--- Data to process ---

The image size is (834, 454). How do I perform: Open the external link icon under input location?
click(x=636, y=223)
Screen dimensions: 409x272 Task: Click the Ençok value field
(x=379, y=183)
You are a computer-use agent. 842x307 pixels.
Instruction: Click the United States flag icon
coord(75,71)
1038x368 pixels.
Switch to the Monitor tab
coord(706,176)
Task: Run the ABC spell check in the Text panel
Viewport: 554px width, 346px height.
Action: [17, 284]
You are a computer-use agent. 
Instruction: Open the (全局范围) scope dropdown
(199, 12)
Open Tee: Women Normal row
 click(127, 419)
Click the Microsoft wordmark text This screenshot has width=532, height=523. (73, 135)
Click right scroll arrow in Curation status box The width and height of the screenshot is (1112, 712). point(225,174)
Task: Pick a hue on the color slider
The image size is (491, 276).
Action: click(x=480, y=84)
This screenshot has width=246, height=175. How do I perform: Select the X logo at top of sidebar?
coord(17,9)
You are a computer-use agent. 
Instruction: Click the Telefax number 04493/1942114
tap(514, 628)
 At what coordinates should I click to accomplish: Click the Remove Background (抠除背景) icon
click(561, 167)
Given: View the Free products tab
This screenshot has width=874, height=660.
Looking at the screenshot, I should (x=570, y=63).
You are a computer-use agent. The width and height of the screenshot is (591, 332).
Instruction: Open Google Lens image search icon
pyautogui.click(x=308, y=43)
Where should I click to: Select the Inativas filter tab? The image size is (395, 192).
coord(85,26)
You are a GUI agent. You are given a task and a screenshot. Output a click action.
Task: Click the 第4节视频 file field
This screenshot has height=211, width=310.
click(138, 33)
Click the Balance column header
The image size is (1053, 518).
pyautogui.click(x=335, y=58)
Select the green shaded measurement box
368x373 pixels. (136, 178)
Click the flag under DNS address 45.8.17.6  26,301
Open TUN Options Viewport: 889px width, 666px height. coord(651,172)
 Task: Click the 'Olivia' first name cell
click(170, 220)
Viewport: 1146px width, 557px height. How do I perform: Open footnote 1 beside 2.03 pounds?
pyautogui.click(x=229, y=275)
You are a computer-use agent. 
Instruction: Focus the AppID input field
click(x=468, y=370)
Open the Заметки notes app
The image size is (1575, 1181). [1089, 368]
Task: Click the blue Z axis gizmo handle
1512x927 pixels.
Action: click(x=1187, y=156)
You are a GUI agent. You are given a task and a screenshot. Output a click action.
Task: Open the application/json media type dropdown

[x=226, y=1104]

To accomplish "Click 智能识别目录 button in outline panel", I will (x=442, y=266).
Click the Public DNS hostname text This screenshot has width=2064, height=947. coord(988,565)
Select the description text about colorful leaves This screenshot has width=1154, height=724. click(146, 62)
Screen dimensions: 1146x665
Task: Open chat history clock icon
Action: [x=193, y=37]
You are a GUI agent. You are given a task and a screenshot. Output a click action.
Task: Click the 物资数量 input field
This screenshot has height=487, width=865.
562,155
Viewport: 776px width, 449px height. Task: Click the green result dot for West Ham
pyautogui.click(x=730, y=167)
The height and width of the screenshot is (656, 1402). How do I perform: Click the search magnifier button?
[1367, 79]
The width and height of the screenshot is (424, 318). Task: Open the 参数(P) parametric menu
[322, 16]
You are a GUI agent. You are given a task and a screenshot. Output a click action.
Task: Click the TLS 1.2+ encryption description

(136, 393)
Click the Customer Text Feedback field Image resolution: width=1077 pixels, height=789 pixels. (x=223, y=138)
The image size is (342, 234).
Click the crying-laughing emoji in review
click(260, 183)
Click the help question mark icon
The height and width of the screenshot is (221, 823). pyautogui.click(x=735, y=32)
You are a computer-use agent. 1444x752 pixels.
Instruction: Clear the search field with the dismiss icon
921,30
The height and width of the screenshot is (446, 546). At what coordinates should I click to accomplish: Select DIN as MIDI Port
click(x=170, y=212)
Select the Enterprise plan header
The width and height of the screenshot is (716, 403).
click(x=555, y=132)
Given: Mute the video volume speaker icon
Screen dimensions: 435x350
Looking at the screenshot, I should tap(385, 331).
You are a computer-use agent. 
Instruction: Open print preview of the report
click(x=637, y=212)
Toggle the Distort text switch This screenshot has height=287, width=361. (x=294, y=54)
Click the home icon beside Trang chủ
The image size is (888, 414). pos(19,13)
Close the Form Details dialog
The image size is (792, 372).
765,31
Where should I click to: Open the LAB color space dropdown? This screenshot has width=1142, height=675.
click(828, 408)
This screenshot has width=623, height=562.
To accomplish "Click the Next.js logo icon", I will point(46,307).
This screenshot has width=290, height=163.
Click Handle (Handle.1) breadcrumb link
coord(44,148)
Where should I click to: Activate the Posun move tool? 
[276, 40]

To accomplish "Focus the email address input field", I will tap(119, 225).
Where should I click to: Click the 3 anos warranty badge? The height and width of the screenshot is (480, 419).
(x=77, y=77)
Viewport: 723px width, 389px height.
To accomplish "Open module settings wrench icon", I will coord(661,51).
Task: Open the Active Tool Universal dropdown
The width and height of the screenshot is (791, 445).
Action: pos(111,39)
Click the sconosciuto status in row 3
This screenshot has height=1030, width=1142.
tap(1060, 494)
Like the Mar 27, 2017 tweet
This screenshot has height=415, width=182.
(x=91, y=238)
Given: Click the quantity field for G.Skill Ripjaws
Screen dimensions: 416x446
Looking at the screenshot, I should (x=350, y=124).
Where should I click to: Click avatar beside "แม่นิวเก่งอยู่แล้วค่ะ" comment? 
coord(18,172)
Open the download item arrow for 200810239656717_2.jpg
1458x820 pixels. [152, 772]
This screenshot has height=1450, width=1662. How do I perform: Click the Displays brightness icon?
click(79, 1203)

---

- Task instructions -
Output the listing from the line containing "Open the download" through its end, inclusive, as a two-column CSV with the headers task and answer. Put each field in quotation marks and replace any line breaks inside a field with spaces.

- Exercise answer -
task,answer
"Open the download item arrow for 200810239656717_2.jpg","1458x820 pixels. [152, 772]"
"This screenshot has height=1450, width=1662. How do I perform: Click the Displays brightness icon?","click(79, 1203)"